Cock : L’homosexualité appartient aux baby-boomers
Le sexe n’est pas qu’échange de fluides et de caresses. Oh non. Pas dans Cock, objet théâtral aux dialogues de haut voltage que met en scène Alexandre Goyette ces jours-ci. La pièce de Mike Bartlett (encore un Anglais maîtrisant la répartie cinglante et rythmée) fait du sexe une affaire d’identité torturée.
L’idée la plus intéressante et la plus joliment tournée de cette pièce rythmée et verbomotrice? L’homosexualité est une catégorie sexuelle qui fut nécessaire à l’époque des baby-boomers mais qui est devenue castrante et paralysante parce que, désormais, elle coince la sexualité dans de trop petites cases. C’est comme ça que John finira par exprimer comment il se sent quand, décontenancé par sa nouvelle idylle avec une fille, il découvrira qu’il a cru à tort qu’il était purement homosexuel. Et qu’au fond, il se fout éperdument d’être gai ou hétéro car il a envie, tout simplement, d’aimer et d’être aimé.
Simpliste? Pas vraiment. Car cette découverte plongera John dans une grave crise identitaire et réduira à néant sa personnalité.

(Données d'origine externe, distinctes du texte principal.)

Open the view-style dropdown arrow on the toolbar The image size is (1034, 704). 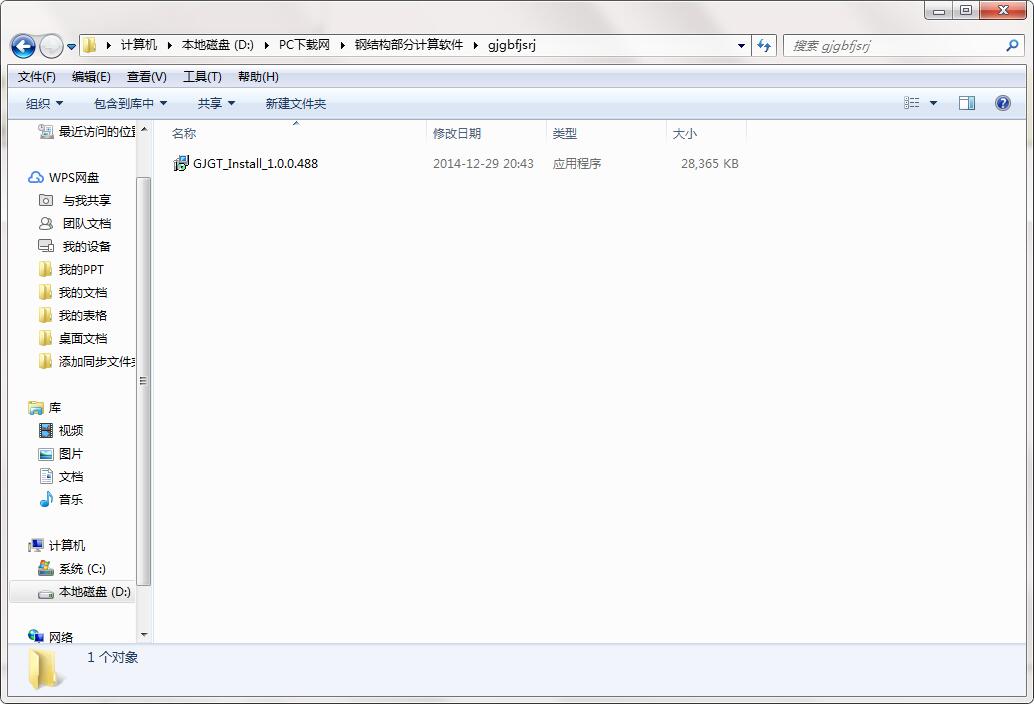pos(932,103)
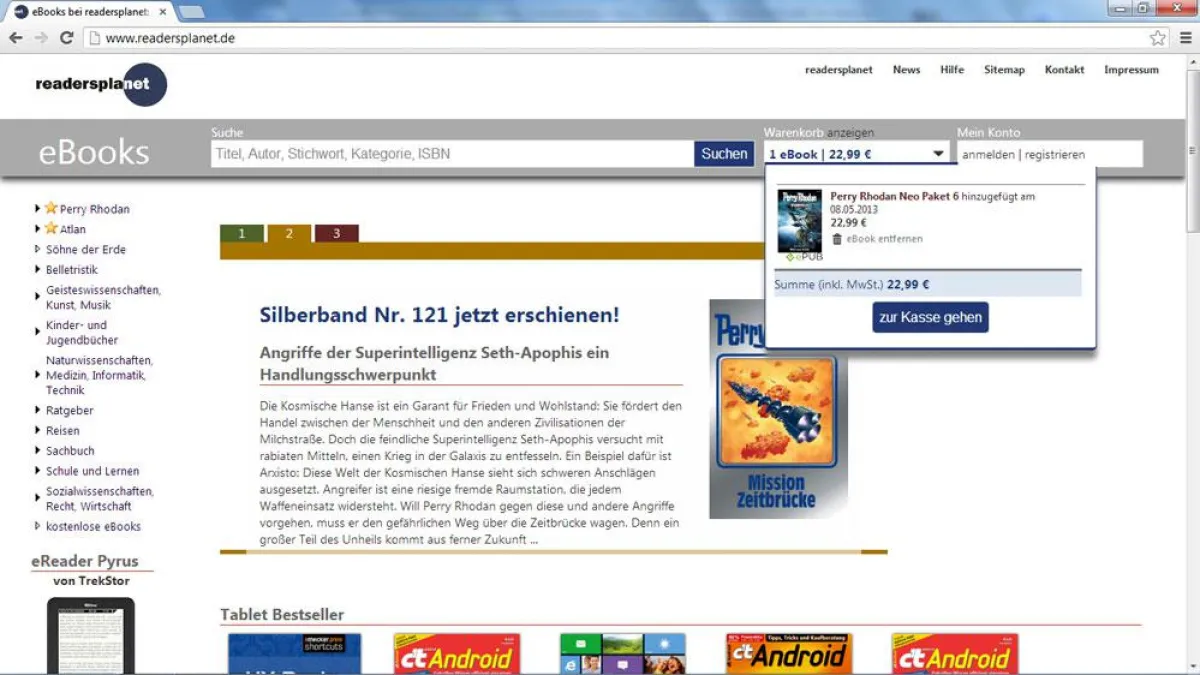
Task: Click the ePUB format icon in the cart
Action: tap(803, 256)
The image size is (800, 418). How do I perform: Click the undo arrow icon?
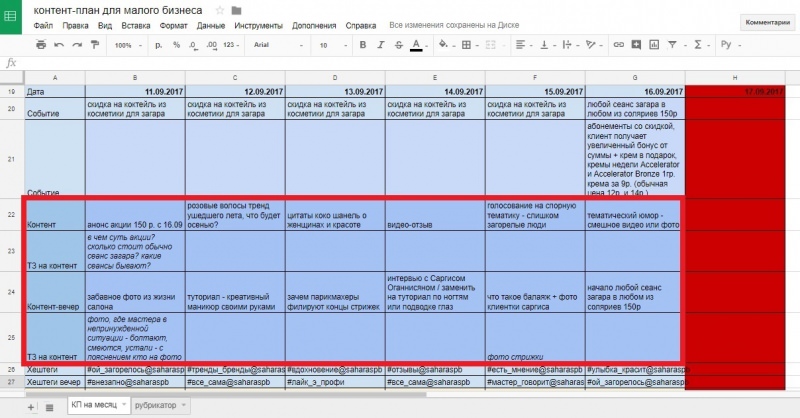pyautogui.click(x=58, y=45)
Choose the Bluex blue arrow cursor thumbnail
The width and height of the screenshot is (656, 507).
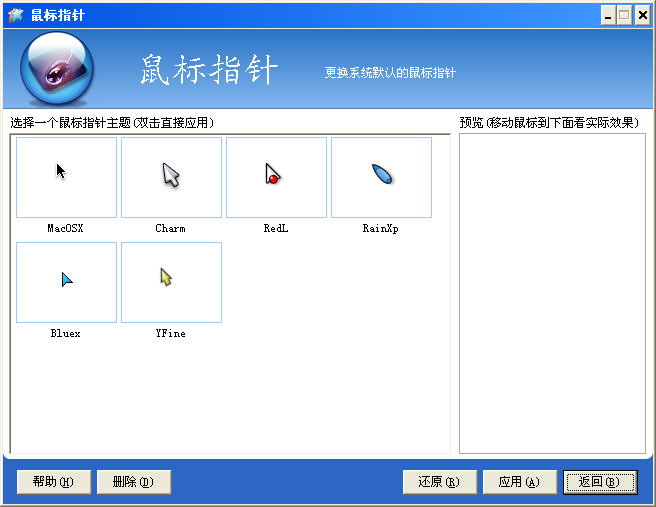coord(66,282)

Qui es-tu?, ne cesse-t-on de lui demander quand il annonce être amoureux de la jolie blonde qu’il a rencontré dans la rue et à qui il ne cesse de penser. Comme si sa sexualité suffisait à le définir. Bien de son époque, la pièce de Mike Bartlett est un appel au décloisonnement. Que la sexualité règne et rende les hommes heureux, semble-t-il dire, mais au diable les longs questionnements sur l’orientation sexuelle, qui empêchent les gais et les hétéros d’expérimenter ce qu’ils doivent expérimenter de l’autre côté de leurs placards respectifs.
Au moment où j’écris ces lignes, le magazine Slate publie la très intéressante réflexion de Zach Howe, rédacteur en chef d’un webzine américain qui analyse que «les hommes, dans notre société, n’ont pas le droit à une sexualité complexe».

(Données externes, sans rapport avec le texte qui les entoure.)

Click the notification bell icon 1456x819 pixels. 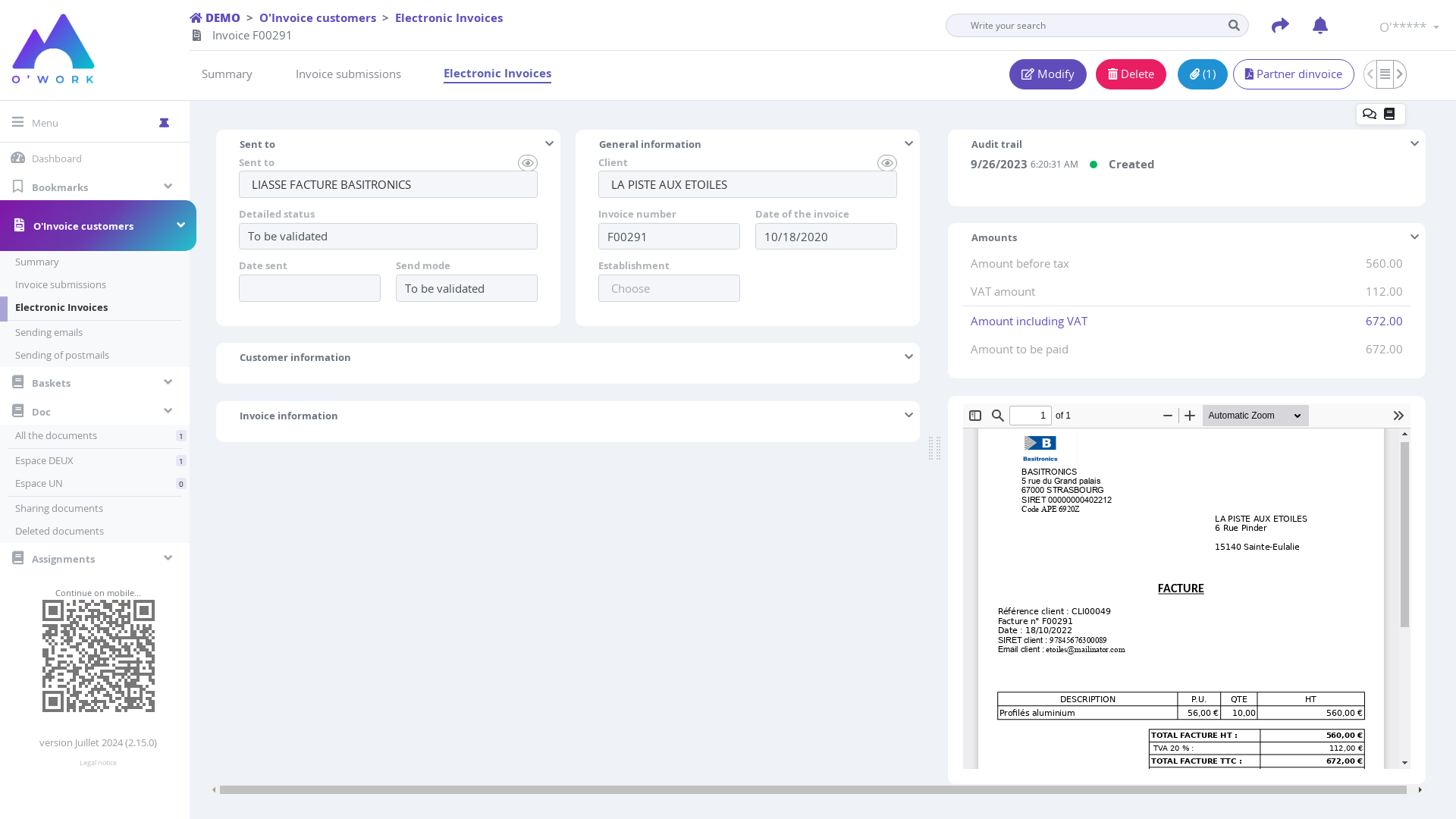point(1320,26)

«Une fois la présomption d’hétérosexualité ébranlée, écrit-il, un type est automatiquement catalogué homo. Cette version des choses donne peu de liberté d’exploration avec le même sexe, même fugace, sans un engagement permanent.»
Si ces questions vous turlupinent, vous prendrez votre pied pendant la représentation de Cock, qui met en scène John (Michel-Maxime Legault) dans une insoutenable conversation avec son copain de longue date (Alexandre Goyette) et sa nouvelle flamme (Geneviève Côté). Sans négliger la profondeur des enjeux psychologiques, le dialogue est incisif, porté par des personnages cinglants qui ont de la répartie et de l’autodérision et qui, tout en plongeant au plus profond d’eux-mêmes, cherchent à ne pas laisser voir leur craquèlement intérieur. Une lutte entre soi et l’image de soi, dans un monde d’interactions cruelles où les rapports de force se manifestent avec beaucoup de férocité. Mais tout le monde finira par se briser en petits morceaux et c’est la faute de ce damné sexe qui complique toujours tout.
Pas évidente, cette partition dramatique aux répliques imparables oscille constamment entre le ton du drame psychologique et celui de la franche comédie. Alexandre Goyette, qui a traduit le texte (très efficacement), s’est aussi donné le rôle du metteur en scène, en plus de jouer l’amant éploré de John. Quelque part dans les interstices de ces trois rôles, il a un peu perdu la maîtrise de ce ton très particulier. Sa mise en scène, ainsi que son interprétation, penchent légèrement trop du côté de la comédie à certains moments, et légèrement trop du côté du drame frontal à d’autres moments, en flirtant parfois trop grossièrement avec les stéréotypes. Bref, il y a un problème d’équilibre, ou de dosage, dans ce travail réalisé avec coeur et à la bonne franquette, avec un appétit palpable pour l’écriture jouissive de Bartlett.
Rien pour briser le plaisir du spectateur dans cette pièce qui sollicite autant la pensée que le rire primitif. Mais on sent tout de même un décalage involontaire entre le texte et son traitement scénique, probablement dû au temps limité consacré aux répétitions. Ce qui est certain, c’est que la pièce vous mènera à réfléchir ardemment à votre propre sexualité. C’est déjà beaucoup.